→ Tasks to perform:
1 - Return the passage of the branding article word for word, beginning at the words "A Logo is not a Brand (and" and stopping after "your future customers.".
2 - State what the branding article defines a brand as.

→ Reading passage:
A Logo is not a Brand (and our secrets on how to build one)
A Logo is not a Brand
So, you’ve decided to start a business – hurrah! It’s time to start working on your branding so you can get the word out there and get those exhilarating first few sales.
We’re guessing that you’ve already got a logo, or if not, you’ve definitely put some thought into what your logo will look like. But trust us when we say that you need so much more than that. Yes, the logo may be one of the most important aspects of your brand. But alone, it doesn’t really do much to communicate who you really are to your future customers.
What’s more, we’ll even go so far as to say that you shouldn’t start logo design without having thoroughly thought about the whole personality of your brand. Read on to hear about our secret sauce for nailing your new business branding.
So, what DOES make good branding?
A brand is the whole identity of your business. Just as there’s more to a person’s identity than what they look like, there is a lot under the surface of a brand’s aesthetics. So, let’s get into the fundamental parts of building your brand…
Vision or Mission
Here’s the most important part – the reason that your business exists and the promise that you make to your customers.
Of course, once you commit to these aspects of your branding, you need to work them through every level of your business, from how you deal with your cleaning contractors, freelance associates, or customers, to designing your processes and procedures. It isn’t something you want to jump into without a lot of thought (and input from your customers and employees, if you have them).

→ Word and element location records:
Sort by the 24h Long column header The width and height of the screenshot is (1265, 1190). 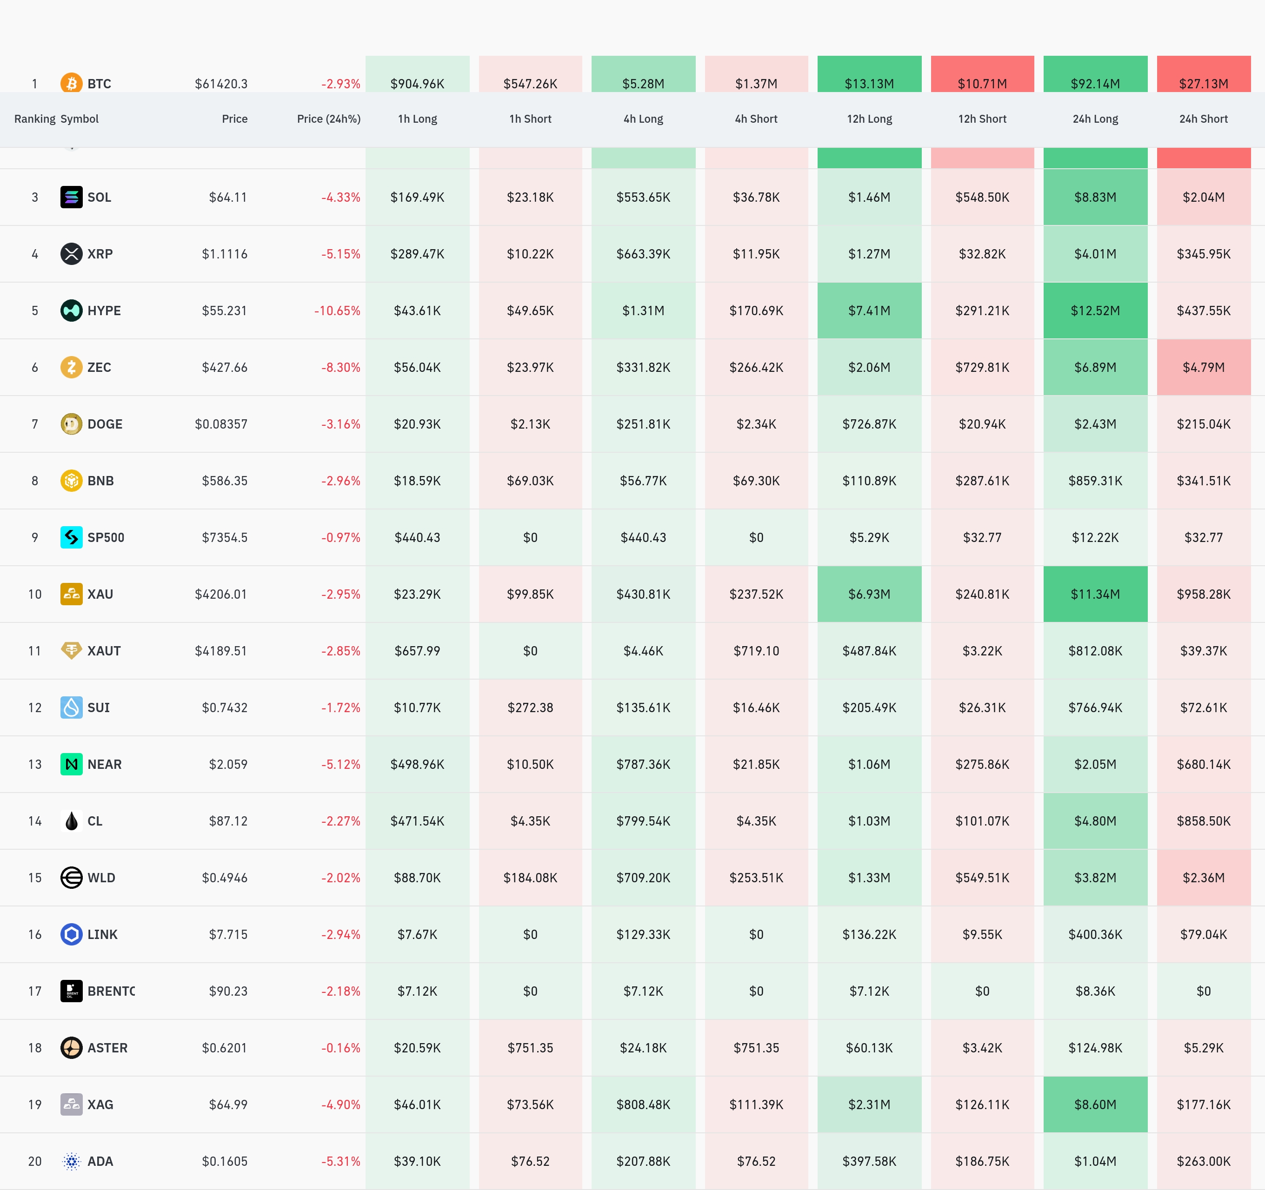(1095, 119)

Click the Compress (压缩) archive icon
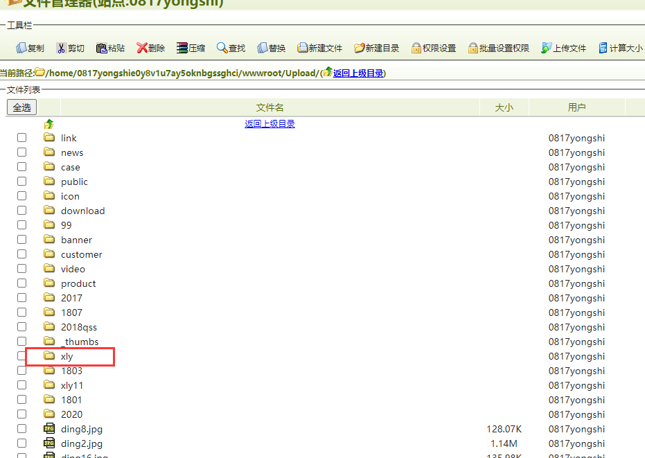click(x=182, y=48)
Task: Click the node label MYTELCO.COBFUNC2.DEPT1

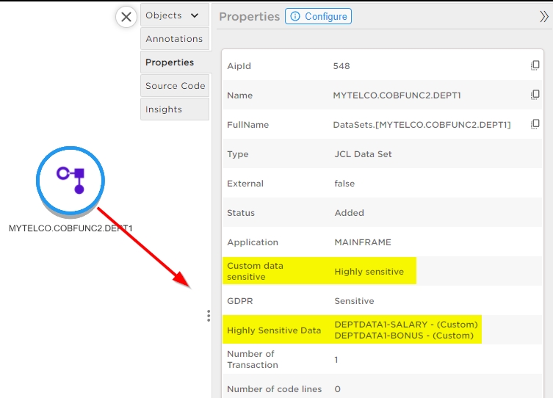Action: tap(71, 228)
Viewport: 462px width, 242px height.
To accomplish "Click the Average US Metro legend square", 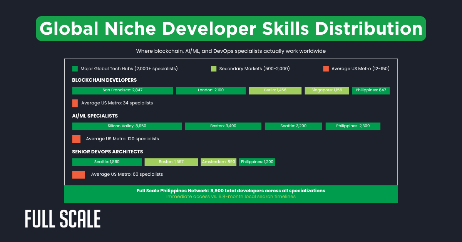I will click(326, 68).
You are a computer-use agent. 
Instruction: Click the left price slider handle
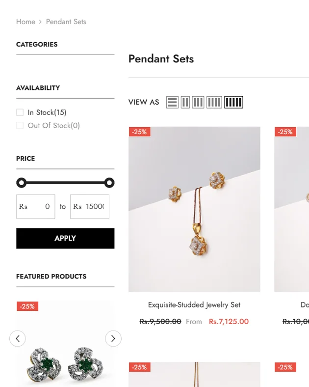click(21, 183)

→ Task-by-task answers:
1 -
A Logo is not a Brand (and our secrets on how to build one)
A Logo is not a Brand
So, you’ve decided to start a business – hurrah! It’s time to start working on your branding so you can get the word out there and get those exhilarating first few sales.
We’re guessing that you’ve already got a logo, or if not, you’ve definitely put some thought into what your logo will look like. But trust us when we say that you need so much more than that. Yes, the logo may be one of the most important aspects of your brand. But alone, it doesn’t really do much to communicate who you really are to your future customers.

2 - The whole identity of your business.